Top of Information provided

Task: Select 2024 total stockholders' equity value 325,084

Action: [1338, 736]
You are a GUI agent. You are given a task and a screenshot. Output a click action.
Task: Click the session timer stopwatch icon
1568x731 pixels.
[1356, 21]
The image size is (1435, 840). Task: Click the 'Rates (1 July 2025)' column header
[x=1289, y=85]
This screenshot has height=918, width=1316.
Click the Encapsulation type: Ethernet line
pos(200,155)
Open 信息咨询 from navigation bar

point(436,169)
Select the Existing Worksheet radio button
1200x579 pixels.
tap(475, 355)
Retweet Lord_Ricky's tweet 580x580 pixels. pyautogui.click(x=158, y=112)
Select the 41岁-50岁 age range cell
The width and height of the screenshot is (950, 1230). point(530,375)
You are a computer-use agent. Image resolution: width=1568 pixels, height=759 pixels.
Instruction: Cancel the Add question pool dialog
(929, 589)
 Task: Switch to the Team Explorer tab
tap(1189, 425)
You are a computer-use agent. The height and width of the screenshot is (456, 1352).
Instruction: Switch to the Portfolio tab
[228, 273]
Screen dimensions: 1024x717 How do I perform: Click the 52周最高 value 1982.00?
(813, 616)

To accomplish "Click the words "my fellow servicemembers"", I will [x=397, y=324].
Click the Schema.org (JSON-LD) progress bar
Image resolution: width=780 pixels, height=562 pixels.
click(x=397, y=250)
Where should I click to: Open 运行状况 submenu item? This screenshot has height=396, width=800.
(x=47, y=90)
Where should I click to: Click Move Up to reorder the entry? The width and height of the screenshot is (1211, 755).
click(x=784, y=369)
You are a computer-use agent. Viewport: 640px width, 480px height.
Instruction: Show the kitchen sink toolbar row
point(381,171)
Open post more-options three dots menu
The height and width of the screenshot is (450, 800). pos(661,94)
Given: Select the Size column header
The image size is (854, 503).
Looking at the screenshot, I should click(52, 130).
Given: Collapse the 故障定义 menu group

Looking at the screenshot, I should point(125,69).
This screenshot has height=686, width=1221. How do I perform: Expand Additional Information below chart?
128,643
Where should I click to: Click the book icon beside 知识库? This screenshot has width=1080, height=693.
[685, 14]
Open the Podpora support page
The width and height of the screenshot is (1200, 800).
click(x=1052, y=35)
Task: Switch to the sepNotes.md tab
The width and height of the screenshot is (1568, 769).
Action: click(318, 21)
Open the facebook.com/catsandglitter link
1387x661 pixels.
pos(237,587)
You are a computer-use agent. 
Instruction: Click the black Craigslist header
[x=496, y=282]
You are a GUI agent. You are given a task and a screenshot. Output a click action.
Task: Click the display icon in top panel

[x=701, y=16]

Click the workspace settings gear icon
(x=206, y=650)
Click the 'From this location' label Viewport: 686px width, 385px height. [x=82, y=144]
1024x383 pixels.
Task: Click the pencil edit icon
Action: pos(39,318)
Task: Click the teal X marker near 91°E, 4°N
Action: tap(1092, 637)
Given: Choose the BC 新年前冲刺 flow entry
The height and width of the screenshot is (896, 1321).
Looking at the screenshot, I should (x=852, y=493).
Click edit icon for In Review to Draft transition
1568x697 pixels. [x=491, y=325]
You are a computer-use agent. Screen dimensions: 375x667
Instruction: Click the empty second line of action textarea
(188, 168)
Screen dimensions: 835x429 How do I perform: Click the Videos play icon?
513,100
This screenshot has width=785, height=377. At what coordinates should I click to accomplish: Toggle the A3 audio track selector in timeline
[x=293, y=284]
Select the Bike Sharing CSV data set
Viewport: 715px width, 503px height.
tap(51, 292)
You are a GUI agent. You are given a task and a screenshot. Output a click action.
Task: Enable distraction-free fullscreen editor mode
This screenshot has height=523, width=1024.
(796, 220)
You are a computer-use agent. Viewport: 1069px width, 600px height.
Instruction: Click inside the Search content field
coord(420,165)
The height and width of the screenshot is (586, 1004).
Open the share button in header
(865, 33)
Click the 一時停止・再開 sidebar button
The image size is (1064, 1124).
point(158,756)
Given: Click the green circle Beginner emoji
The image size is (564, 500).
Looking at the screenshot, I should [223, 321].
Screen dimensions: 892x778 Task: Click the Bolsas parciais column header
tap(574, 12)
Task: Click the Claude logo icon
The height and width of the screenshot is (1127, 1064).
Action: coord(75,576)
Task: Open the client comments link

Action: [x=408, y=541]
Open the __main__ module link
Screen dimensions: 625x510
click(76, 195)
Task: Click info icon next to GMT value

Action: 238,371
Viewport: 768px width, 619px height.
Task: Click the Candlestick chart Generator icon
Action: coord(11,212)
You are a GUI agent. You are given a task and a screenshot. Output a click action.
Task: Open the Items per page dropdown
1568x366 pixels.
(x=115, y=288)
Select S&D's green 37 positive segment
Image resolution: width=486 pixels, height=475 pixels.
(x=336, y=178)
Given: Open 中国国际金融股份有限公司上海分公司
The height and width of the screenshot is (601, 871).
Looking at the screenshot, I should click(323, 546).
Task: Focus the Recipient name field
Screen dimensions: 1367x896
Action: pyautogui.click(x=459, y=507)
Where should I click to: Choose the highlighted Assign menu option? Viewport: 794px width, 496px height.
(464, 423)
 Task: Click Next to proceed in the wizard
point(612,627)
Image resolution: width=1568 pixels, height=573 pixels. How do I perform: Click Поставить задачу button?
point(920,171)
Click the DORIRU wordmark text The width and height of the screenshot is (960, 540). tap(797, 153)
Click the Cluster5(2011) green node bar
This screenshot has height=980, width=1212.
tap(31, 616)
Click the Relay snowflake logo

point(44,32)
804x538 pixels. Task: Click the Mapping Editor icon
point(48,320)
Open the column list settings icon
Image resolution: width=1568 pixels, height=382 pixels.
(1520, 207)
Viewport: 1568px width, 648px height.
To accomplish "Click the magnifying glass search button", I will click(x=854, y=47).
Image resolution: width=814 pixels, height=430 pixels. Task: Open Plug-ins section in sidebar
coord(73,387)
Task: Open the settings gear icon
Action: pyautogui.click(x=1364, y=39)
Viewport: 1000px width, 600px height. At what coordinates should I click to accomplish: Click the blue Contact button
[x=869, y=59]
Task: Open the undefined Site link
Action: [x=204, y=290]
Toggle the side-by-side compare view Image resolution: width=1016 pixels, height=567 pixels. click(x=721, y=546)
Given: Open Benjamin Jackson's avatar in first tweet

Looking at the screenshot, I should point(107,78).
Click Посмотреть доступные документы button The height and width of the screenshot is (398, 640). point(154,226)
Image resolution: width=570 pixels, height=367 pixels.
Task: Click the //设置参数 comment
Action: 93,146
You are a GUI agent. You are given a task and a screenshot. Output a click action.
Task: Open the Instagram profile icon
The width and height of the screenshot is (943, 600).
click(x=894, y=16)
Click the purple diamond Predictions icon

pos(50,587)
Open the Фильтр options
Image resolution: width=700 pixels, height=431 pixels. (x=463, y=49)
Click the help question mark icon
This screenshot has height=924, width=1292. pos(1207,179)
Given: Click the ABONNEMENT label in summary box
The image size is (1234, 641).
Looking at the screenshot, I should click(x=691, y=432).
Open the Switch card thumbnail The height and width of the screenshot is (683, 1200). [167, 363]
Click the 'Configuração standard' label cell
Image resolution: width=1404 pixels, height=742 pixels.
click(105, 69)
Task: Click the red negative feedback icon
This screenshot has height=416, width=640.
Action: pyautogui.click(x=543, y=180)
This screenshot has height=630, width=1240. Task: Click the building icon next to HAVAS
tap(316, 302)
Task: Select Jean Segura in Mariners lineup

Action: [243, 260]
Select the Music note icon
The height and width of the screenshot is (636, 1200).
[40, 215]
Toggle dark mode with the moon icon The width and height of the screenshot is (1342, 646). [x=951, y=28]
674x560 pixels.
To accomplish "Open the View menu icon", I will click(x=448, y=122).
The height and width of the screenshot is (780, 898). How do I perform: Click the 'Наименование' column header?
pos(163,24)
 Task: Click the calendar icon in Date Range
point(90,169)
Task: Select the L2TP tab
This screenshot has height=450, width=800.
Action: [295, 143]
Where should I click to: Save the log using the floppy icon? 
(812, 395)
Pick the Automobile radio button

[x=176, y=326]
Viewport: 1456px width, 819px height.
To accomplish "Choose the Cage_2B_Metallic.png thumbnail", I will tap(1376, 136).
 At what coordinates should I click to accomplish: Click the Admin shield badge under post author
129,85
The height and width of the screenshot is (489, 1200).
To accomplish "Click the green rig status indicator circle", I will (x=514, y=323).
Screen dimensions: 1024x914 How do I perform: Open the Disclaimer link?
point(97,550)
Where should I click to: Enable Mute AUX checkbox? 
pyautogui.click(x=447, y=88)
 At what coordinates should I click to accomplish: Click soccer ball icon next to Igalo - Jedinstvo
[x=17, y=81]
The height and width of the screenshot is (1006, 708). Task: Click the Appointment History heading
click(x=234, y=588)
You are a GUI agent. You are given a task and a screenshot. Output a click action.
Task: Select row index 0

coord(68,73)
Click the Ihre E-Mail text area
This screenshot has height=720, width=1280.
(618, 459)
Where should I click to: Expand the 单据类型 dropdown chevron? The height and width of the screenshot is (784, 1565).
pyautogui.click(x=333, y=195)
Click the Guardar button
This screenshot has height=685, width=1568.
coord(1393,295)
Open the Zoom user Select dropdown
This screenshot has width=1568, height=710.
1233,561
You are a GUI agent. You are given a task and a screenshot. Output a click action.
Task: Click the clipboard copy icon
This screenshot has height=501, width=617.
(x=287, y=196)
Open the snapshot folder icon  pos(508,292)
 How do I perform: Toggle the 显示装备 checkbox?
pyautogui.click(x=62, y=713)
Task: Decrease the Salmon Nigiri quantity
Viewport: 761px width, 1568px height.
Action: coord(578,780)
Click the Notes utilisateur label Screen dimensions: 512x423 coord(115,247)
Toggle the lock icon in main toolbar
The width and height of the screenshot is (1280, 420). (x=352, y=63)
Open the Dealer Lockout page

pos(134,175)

Bottom of Information provided

→ Instructions for the task: Show each line of the material above where "computer" occurs.

→ Task result:
You are a computer-use agent. Image resolution: width=1568 pixels, height=759 pixels.
You are a computer-use agent. The height and width of the screenshot is (456, 1352).
You are a computer-use agent. Viewport: 640px width, 480px height.
You are a computer-use agent. 
You are a computer-use agent. Screen dimensions: 375x667
You are a computer-use agent. Viewport: 1069px width, 600px height.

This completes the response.